**Goal of the exercise:**
Copy the passage of the Phantasm anniversary text between "One night as" and "man for good.", inclusive, with no changes.

Phantasm – the 40-year anniversary

40 years have passed since the release of this movie. One of the most beloved and influential cult classics ever.

In a small town, the inhabitants start to mysteriously die from strange circumstances. While all of this is happening we are introduced to two brothers, the young Mike and his older brother Jody. They are living on their own since both of their parents are dead. This makes Mike want to be very clingy to his brother, often following him wherever he goes. Because of this, he begins to notice strange events around the town, mainly revolving around the mortician, known as “The tall man”.

One night as he is following his older brother who is fooling around with a girl in a graveyard, he gets chased by some sort of a dwarf creature. He manages to evade it but gets noticed by his brother, who asks him about the incident but unfortunately does not believe him. From there he tries to find some kind of evidence that the tall man is in fact not human and once he manages to do so things start to get very weird. The brothers, accompanied by their friend try to uncover the mystery behind the disappearances and get rid of the tall man for good.

**Data extract:**
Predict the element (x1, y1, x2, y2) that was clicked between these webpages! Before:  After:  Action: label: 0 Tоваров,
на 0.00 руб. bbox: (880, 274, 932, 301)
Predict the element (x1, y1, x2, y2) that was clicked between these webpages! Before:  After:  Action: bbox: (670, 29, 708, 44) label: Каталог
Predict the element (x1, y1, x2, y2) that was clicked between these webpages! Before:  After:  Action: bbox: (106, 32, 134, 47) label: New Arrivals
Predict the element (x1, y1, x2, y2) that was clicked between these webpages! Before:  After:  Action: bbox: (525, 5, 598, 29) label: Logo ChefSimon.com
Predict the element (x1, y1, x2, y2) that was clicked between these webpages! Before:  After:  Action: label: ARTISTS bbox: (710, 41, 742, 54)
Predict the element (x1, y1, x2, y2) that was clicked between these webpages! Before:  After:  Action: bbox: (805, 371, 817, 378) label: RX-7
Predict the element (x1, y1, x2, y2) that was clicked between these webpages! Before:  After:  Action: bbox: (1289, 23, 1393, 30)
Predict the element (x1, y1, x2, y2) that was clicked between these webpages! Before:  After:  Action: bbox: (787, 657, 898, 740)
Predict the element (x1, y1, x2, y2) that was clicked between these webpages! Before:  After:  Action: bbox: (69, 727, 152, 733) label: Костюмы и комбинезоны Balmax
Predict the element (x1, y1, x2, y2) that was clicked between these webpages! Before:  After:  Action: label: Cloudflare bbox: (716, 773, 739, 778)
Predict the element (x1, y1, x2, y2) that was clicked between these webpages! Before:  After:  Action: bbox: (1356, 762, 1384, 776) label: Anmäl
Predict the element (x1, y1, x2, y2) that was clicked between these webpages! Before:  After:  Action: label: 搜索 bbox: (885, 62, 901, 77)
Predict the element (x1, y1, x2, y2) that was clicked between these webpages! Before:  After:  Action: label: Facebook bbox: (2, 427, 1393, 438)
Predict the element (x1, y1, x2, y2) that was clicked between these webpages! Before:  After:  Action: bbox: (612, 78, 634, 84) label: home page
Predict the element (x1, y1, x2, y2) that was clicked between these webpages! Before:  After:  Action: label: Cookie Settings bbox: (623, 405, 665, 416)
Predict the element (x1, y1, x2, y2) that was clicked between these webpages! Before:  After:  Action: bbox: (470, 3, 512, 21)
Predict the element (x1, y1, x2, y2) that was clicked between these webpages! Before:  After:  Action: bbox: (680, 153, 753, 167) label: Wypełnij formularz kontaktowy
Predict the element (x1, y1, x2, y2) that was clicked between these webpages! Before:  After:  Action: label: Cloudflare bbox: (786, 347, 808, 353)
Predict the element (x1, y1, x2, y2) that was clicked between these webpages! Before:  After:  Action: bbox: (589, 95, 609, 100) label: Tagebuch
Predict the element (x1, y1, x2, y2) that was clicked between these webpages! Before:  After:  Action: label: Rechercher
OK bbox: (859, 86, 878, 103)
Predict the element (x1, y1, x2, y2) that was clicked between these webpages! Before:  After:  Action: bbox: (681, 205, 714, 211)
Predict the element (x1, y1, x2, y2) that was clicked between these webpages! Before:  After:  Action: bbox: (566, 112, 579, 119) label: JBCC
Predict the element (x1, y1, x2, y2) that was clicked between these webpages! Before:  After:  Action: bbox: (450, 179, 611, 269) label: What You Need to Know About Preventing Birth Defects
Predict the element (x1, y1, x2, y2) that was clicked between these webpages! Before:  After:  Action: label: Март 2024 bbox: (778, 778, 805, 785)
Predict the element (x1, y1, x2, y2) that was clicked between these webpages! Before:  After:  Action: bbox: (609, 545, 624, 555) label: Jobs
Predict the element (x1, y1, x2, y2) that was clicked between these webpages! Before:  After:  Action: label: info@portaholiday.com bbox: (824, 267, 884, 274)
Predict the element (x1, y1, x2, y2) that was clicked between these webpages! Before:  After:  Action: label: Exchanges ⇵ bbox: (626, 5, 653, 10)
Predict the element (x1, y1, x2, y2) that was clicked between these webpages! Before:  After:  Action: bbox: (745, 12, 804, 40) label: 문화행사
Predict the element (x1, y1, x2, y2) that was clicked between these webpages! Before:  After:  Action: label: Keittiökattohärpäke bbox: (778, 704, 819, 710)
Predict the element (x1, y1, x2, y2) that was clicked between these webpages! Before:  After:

**Answer to this problem:**
One night as he is following his older brother who is fooling around with a girl in a graveyard, he gets chased by some sort of a dwarf creature. He manages to evade it but gets noticed by his brother, who asks him about the incident but unfortunately does not believe him. From there he tries to find some kind of evidence that the tall man is in fact not human and once he manages to do so things start to get very weird. The brothers, accompanied by their friend try to uncover the mystery behind the disappearances and get rid of the tall man for good.